Here's our five bad things to take away from that game. It was hard to whittle it down.

Rangers v Celtic - Betfred Cup Semi Final Photo by Ian MacNicol/Getty Images

We may have been missing a few players today, but the team and squad that took part resembled a rabble hastily chucked together with little real idea of how to function or complement each other. That might have been forgivable last season, when a lack of time and money during the window essentially resulted in that scenario, but we've had a full pre-season and the manager has been well backed in the transfer window. All of Mark Warburton's big-money signings, in transfer fees or wages, have been pretty awful so far, and surely the biggest question mark over his reign is that should the squad need major surgery again in the next window (and it looks as though it really does), is Warburton the right man to carry it out?


Oh aye, speaking of which - Joe Garner, good god.
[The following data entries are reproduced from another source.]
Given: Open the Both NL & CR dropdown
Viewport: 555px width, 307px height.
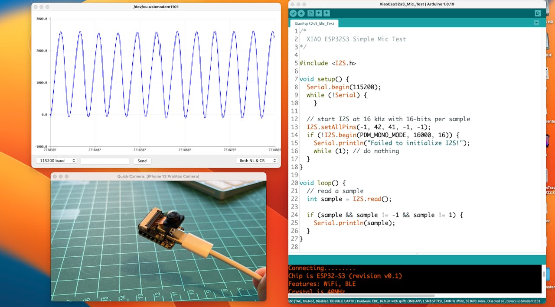Looking at the screenshot, I should 257,161.
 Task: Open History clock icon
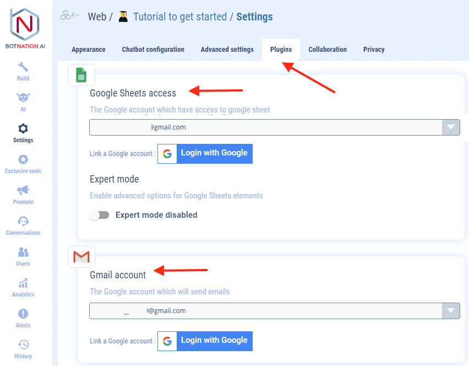click(x=23, y=345)
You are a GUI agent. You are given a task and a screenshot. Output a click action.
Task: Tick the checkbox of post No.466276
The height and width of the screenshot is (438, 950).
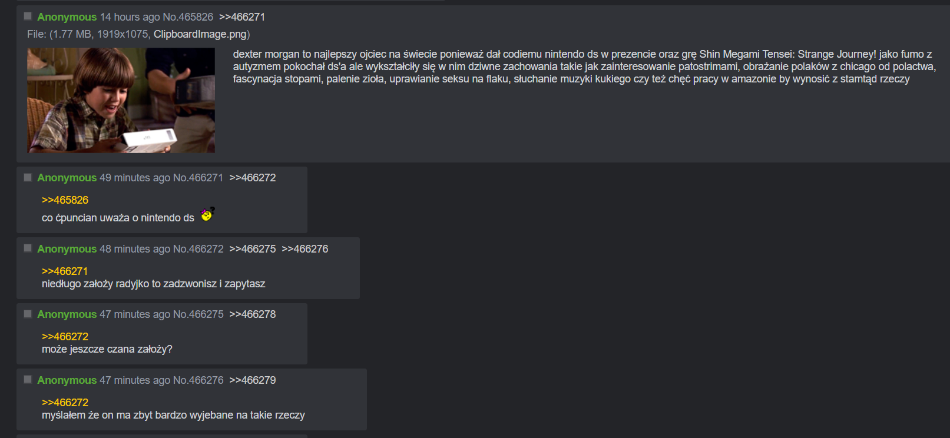pos(28,379)
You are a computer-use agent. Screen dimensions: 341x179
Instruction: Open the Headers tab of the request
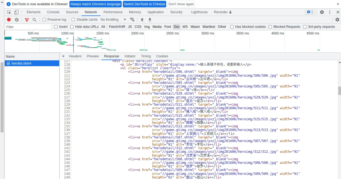tap(75, 56)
If you can't actually play football then you should at least be able to time hurling yourself at a cross to make some sort of connection. Missing Lee Wallace's cross before Celtic took the lead was not only poor, but it's something he's been doing constantly since he arrived.


Too much doom and gloom for you? Accentuate the positives with our other article, 5 good things to take away from the game.
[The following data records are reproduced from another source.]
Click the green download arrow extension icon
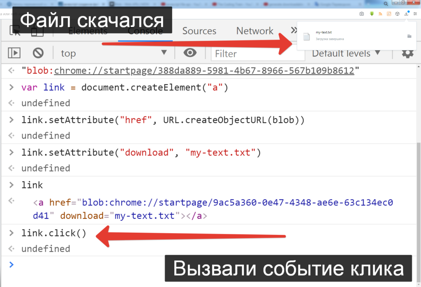 click(x=372, y=14)
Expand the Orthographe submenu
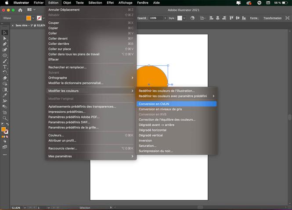The height and width of the screenshot is (210, 292). 132,78
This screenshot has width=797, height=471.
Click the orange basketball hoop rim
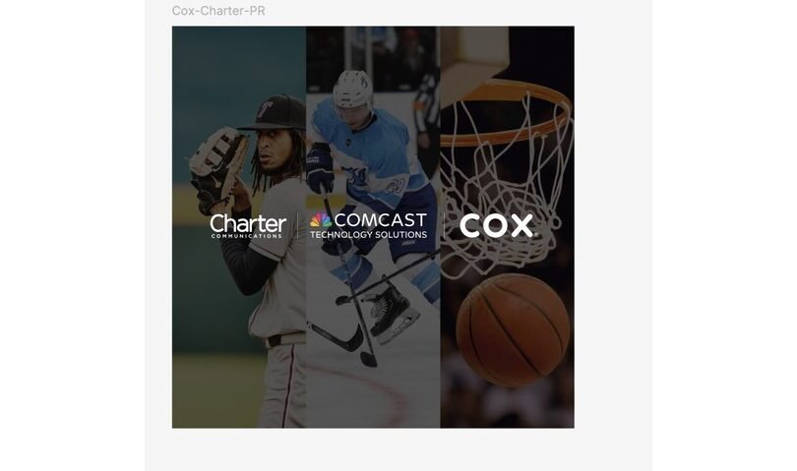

Did Mark Warburton get the team selection right, given the circumstances? The move to play James Tavernier further forward and Lee Hodson at right-back may or may not have granted us some extra solidity, but Tavernier contributed little in a forward position (attacking fullbacks do not automatically make good wingers, especially one who depends so heavily on the timing and purpose of his runs from deep.) It also cost us any ability to play out from the back whatsoever, which Tavernier is often excellent at when he carries the ball forward, something we were obviously going to need due to Gilks' poor distribution, the loss of Danny Wilson, and the inclusion of Clint Hill, who has always preferred to hoof it into touch at the slightest sign of danger and instils this tendency among his nearest teammates. Overall, it backfired.


And the subs? It seemed obvious that Rangers were in desperate need of fresh legs in midfield, but we instead replaced our frontline in a bid to do some better pressing there. This might have made sense, if not for several facts - Joe Garner is too slow and Joe Dodoo too lazy to be effective at pressing, while Barrie McKay and Kenny Miller, who were both turning their blood to water all game and still looked fresh enough, were the ones hooked. Baffling.
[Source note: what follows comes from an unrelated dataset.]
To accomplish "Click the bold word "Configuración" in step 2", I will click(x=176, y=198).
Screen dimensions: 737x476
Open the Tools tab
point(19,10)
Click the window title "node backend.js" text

The gap is there, and it is real. Our reasons for being optimistic have mostly vanished, and we've failed to really do anything to catch up in the summer. The gap has enlarged since then, and the only way we're likely to make it up for the rest of the year is if we can get lengthy periods of good form and fitness out of players who have struggled to find it so far. Some of our new signings are really going to have to step up. A trip to Tynecastle is next up - it could well be a season-defining game.